Sergio Armaroli’s “Rib Music”

Armaroli

ARMAROLI: ElectroIntro. Rib Music. Lugano. Armaroli’s Hand. Day’s Word (Into the Night). Prometheus. This Meat of Music. I Dance. After Before Words. Chrysalis Corpse. Blues Negative. Buttonhole For Bullethead. In Response Though Not as This. Green in Blue(ette) / Sergio Armaroli, vib/prepared vib/gongs; Steve Day, narr / Leo Records CD LR 927

Sergio Armaroli is an Italian vibraphone player whose work in jazz spans both traditional and avant-garde forms; in this album, he collaborates with poet-speaker Steve Day on the title track, otherwise playing a series of complex originals. Although no percussionist is listed, there are clearly drum sounds on the opener, ElectroIntro, a fast-paced original with a meter so amorphous that even I couldn’t follow it on first listening…but it’s fascinating!

The first poem-with-music piece is the title track. British poet Steve Day recorded his narration of the poem in the UK, then sent it to Armaroli to add music to. It’s very much reminiscent of the poetry-with-jazz recordings made in the late 1950s, except, perhaps, that Day’s poem is more abstract than most; like Gertrude Stein, it’s more a collection of words that have a particularl rhythmic configuration without really meaning anything:

They had played each other’s ribs all night,
two bodies caught on rumba marimba.
Chromatic like the piano
keys pressed into service.
Strike with flicked fingers to find scale
A tiny tattoo of a kind of blue…

On this and other tracks including Day’s poetry, Armaroli plays what might be called creative counterpoint to the rhythm of his words. It’s kind of like a more abstract version of what the Chico Hamilton Quintet did behind Ken Nordine’s “word jazz” recordings. There’s definitely a bit of a Beat Era vibe going on here. On Lugano, for instance, Armaroli’s playing consists of a few constantly repeated licks, sometimes the same lick played in a slightly different rhythm, adding or subtracting a beat or half-beat as it goes along. On the purely instrumental tracks, such as Armaroli’s Hand, the vibist creates free-form musical shapes, and here his music is much more tonal in form though no less complex in rhythm.

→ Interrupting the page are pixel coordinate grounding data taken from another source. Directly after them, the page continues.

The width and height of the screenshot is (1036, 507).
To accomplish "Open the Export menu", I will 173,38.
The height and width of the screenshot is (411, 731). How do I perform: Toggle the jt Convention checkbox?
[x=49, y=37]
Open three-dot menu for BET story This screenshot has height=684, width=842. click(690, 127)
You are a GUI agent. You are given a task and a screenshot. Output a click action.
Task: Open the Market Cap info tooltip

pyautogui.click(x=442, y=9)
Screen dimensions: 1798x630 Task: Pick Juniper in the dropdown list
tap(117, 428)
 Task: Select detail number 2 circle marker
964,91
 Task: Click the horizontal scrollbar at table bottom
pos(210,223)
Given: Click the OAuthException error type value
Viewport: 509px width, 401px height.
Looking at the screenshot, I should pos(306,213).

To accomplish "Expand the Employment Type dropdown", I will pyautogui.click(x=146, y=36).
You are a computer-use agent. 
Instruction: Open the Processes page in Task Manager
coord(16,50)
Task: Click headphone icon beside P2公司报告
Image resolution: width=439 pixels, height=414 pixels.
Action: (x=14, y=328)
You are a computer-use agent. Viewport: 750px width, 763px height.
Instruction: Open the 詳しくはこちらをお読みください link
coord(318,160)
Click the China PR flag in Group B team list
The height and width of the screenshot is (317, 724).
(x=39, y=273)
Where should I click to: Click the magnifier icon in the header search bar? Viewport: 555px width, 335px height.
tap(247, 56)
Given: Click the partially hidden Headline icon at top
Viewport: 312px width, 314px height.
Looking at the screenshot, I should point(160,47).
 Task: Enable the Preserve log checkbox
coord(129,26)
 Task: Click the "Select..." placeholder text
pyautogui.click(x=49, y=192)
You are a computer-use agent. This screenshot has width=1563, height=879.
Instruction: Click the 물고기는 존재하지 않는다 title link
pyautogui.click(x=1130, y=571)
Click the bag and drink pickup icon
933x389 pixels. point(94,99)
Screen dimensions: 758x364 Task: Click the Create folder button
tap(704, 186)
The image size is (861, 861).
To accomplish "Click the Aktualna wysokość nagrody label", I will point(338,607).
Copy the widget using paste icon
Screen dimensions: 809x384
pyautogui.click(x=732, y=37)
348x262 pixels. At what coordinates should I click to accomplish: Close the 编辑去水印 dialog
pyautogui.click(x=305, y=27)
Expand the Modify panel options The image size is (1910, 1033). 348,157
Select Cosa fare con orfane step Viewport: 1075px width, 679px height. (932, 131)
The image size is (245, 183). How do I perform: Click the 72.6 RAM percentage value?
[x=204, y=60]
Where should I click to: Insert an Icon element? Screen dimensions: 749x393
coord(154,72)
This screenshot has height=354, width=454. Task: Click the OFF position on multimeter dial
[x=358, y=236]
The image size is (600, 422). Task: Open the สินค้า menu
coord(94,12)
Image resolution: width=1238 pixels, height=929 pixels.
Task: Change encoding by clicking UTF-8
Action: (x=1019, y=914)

Much of Armiroli’s music here is like this, both abstract yet with some sort of form, and although each is a separate composition, the whole runs together in the listener’s mind like a continuous piece with different sections. This is due primarily to the fact that both the keys chosen and the tempos are so similar from track to track. I do not wish to imply that it is repetitive—it clearly isn’t—but there is very little differentiation between the pieces, and perhaps this is its one drawback. A little more variety in tempo and tonality would have helped. We finally get a break in tempo and mood on the eighth track, I Dance; at least it’s something to vary the pace. On track 9, the instrumental After Before Words, Armaroli does vary the rhythm considerably, and the tempo is a bit faster, but the tonality is very close to the other pieces.

Nonetheless, the album holds your attention, particularly on the tracks including Day’s poetry. A great CD to listen to after you’ve been meditating or perhaps smoking a little weed.